Security has always been one of Instructure’s core values as we work to develop Canvas for the modern world. The majority of our users leverage one of our many SSO Integrations for logging users into Canvas. However, approximately 12% of login events we see are leveraging a native Canvas username and password. We have heard many requests to improve the customization options available, to enhance the Canvas username / password authentication flow. We are excited to announce some upcoming customization options.

New Functionality

On September 21, we’ll be releasing to Canvas production a feature flag, Enhance Password Options, to enable Admins to customize Canvas authentication provider password options. The Feature will be available for testing in Canvas Beta starting September 11. 

Note: Testing certain aspects of this feature in Canvas beta may be difficult due to the lack of user notifications in Canvas Beta (necessary to complete forgotten password workflows).
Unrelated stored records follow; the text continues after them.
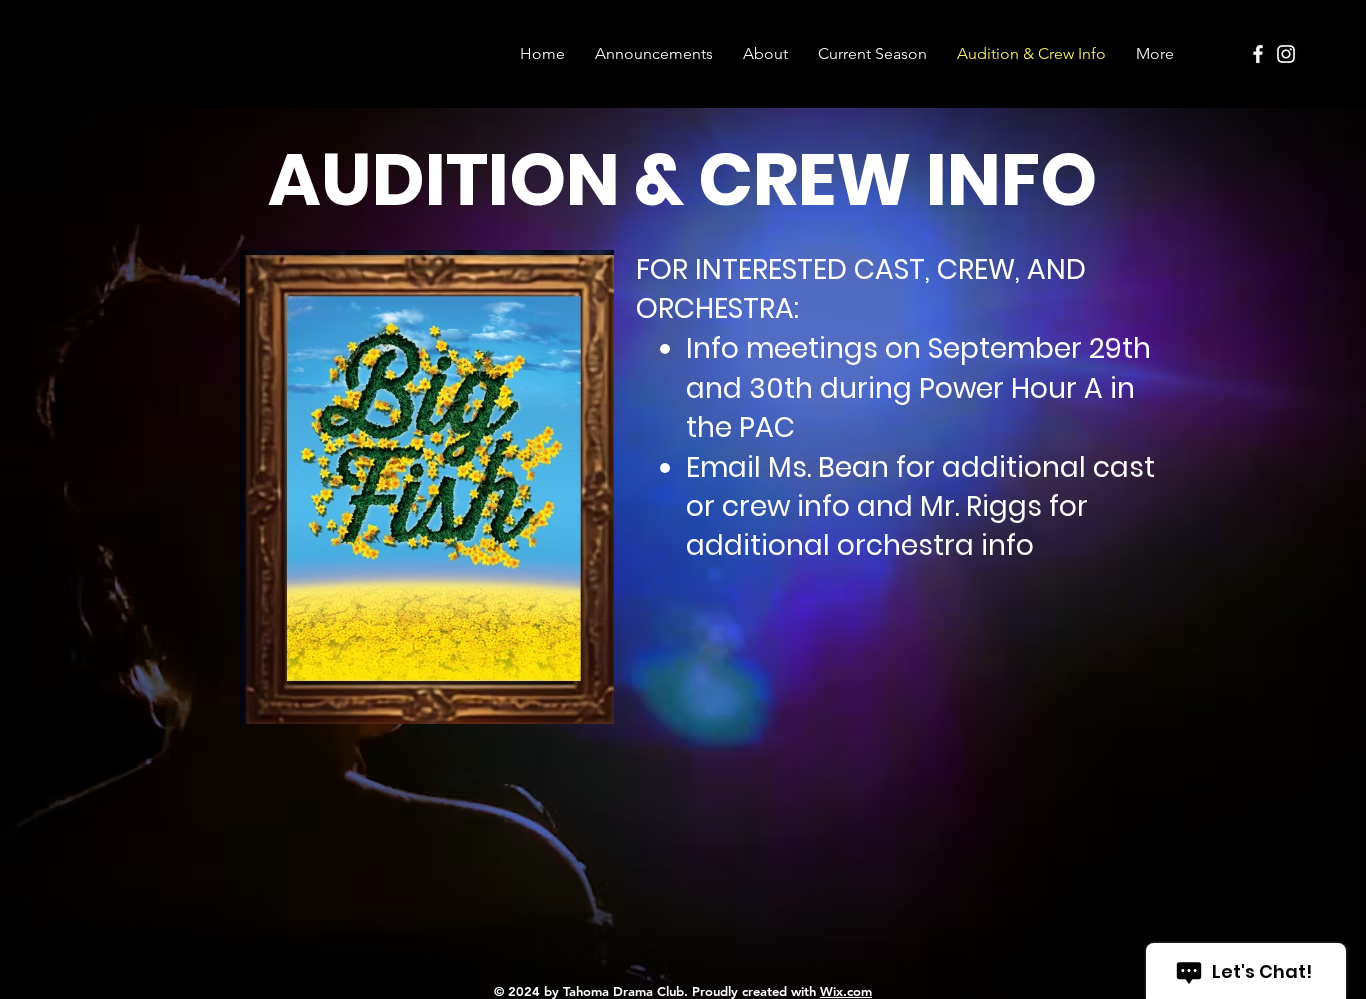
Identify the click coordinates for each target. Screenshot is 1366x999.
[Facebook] (1258, 54)
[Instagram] (1286, 54)
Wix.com (846, 991)
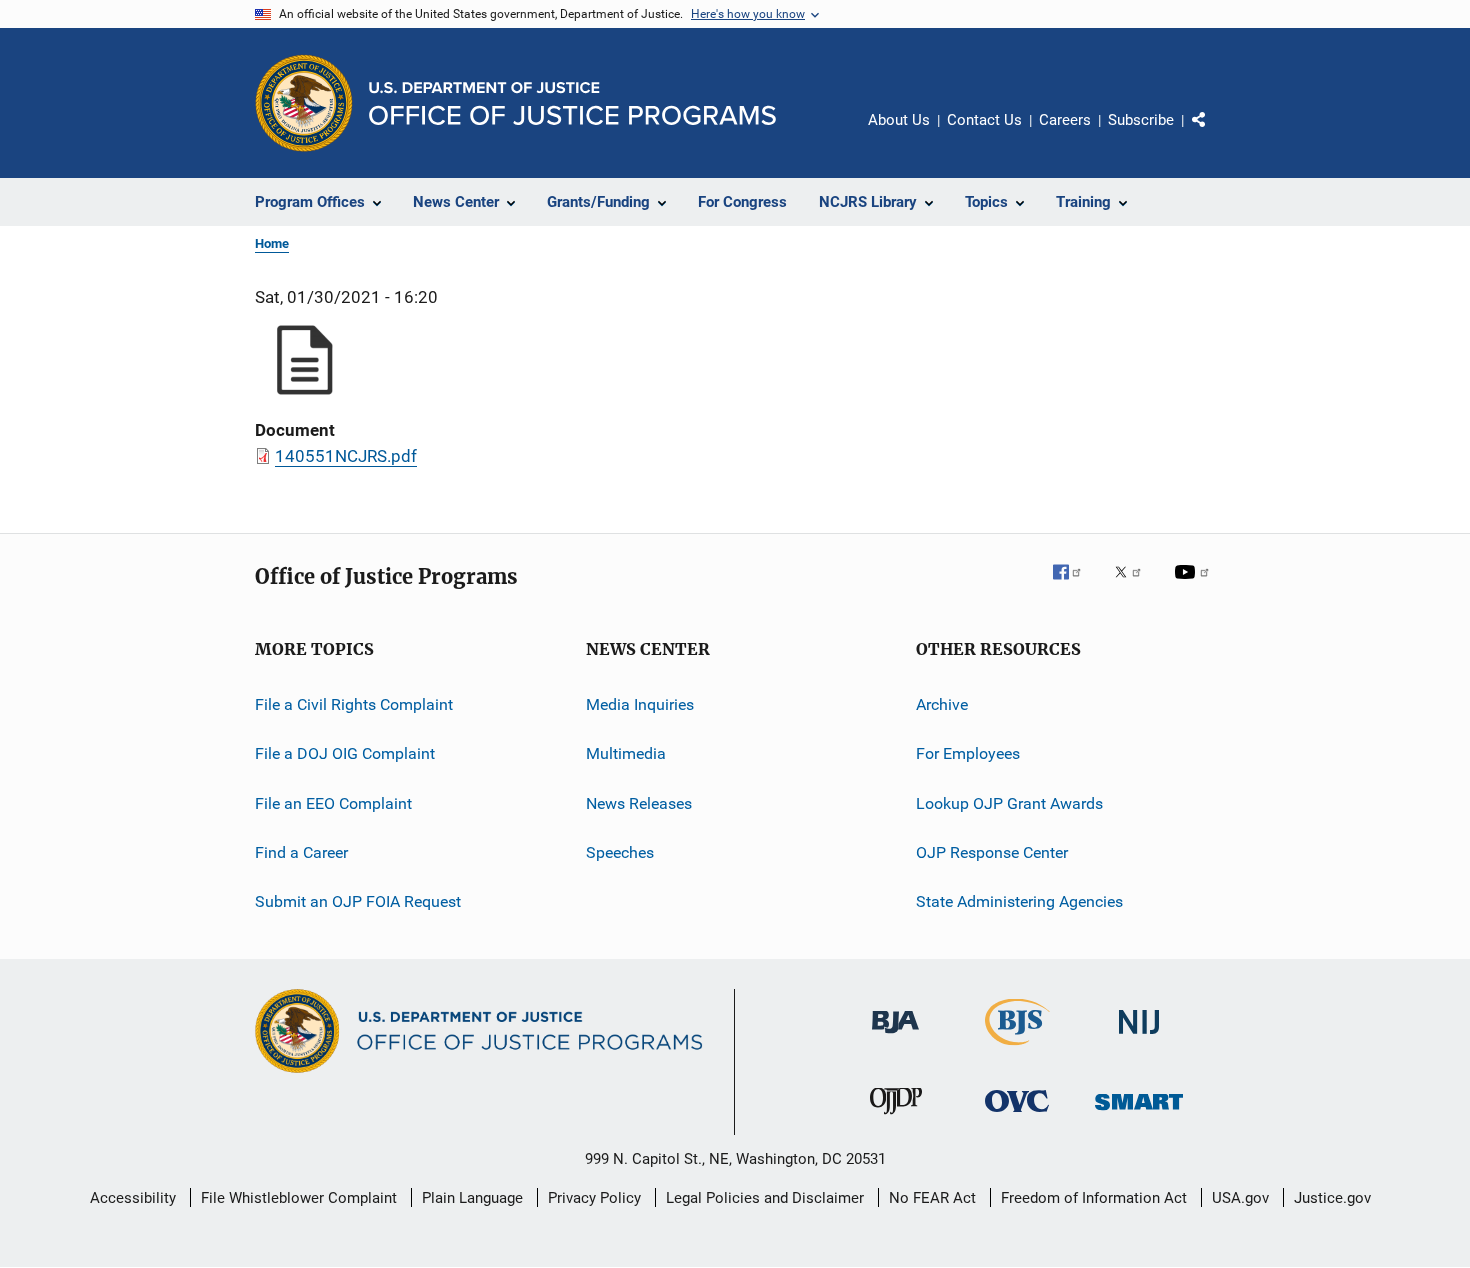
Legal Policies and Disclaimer (765, 1198)
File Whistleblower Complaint (299, 1198)
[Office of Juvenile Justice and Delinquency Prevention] (896, 1118)
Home (272, 243)
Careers (1065, 120)
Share (1215, 134)
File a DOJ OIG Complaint (345, 753)
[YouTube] (1195, 586)
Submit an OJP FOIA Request (358, 901)
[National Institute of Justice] (1139, 1037)
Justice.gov (1332, 1198)
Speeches (620, 852)
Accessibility (133, 1198)
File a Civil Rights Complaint (354, 704)
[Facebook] (1075, 586)
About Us (899, 120)
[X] (1135, 586)
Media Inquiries (640, 704)
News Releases (639, 803)
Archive (942, 704)
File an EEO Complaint (333, 803)
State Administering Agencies (1019, 901)
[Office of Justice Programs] (304, 103)
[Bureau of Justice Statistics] (1017, 1049)
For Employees (968, 753)
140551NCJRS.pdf (346, 456)
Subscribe (1141, 120)
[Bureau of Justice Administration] (895, 1037)
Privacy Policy (594, 1198)
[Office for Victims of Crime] (1017, 1115)
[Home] (572, 103)
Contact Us (984, 120)
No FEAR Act (932, 1198)
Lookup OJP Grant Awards (1009, 803)
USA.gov (1240, 1198)
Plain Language (472, 1198)
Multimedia (626, 753)
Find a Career (301, 852)
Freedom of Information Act (1094, 1198)
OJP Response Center (992, 852)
Once the feature option has been enabled in Root Account Settings, navigating to a Canvas Instance Root Account -> Authentication and scrolling to the Canvas provider will display a new Password Options section. Clicking on the View Options button will launch a side tray for admins to customize their password options.

A picture of a Canvas Root Account Authentication page with the new password options tray open. The available password options for configuration are visible.

The password options available for customization are as follows:

• Increase the minimum character length for new passwords
• Require a number character in the password
• Require a symbol character in the password
• Add additional custom forbidden words/terms beyond Canvas’ default
• The file type is a .txt file with a single word per row
• Limited to less than 1MB file size (approximately 100k terms)
• This feature will match only if the uploaded term and attempted password are exactly the same
• No partial matches
• Customize the maximum number of failed login attempts allowed in a row before temporarily suspending a user’s login
• Make login suspension persistent
• Requires Canvas administrator to manually unsuspend/reactivate users

The “Current Password Configuration” information box contains the same information that a user will be presented with when they are asked to set a password (as part of both new user and reset password workflows).

A screenshot of a text box from the password options tray containing the current password requirements that a user setting a new password would need to comply with.

Limitations

Some known limitations around these options at the time of initial release but (where possible) intend to be addressed as part of future work include:

• Users with existing passwords not in compliance with updated policies cannot be prompted to update their passwords.
• Passwords are cryptographically hashed in Canvas and not stored as plain text. This means we cannot identify password violations.
• Administrators setting passwords on behalf of another user may not be required to meet the password policy at this time (dependent on configuration options).
• Your institution may not have this functionality enabled. This is an account setting that only Instructure Employees may enable for your account.
• SIS Imports of passwords may not be required to meet the password policy at this time 
• SIS Import errors may or may not be generated after SIS import, depending on configuration options.
• It is recommended that if your institution is uploading passwords via SIS Import, you should validate that the provided passwords are in compliance with configured policies before uploading.

Future State

You’ll see many upcoming enhancements to the authentication experience in Canvas over the upcoming year. We are fully aware that the added functionality as part of this feature release is not comprehensive enough to cover all the needs of all our customers. This work helps lay the foundation for additional features down the road.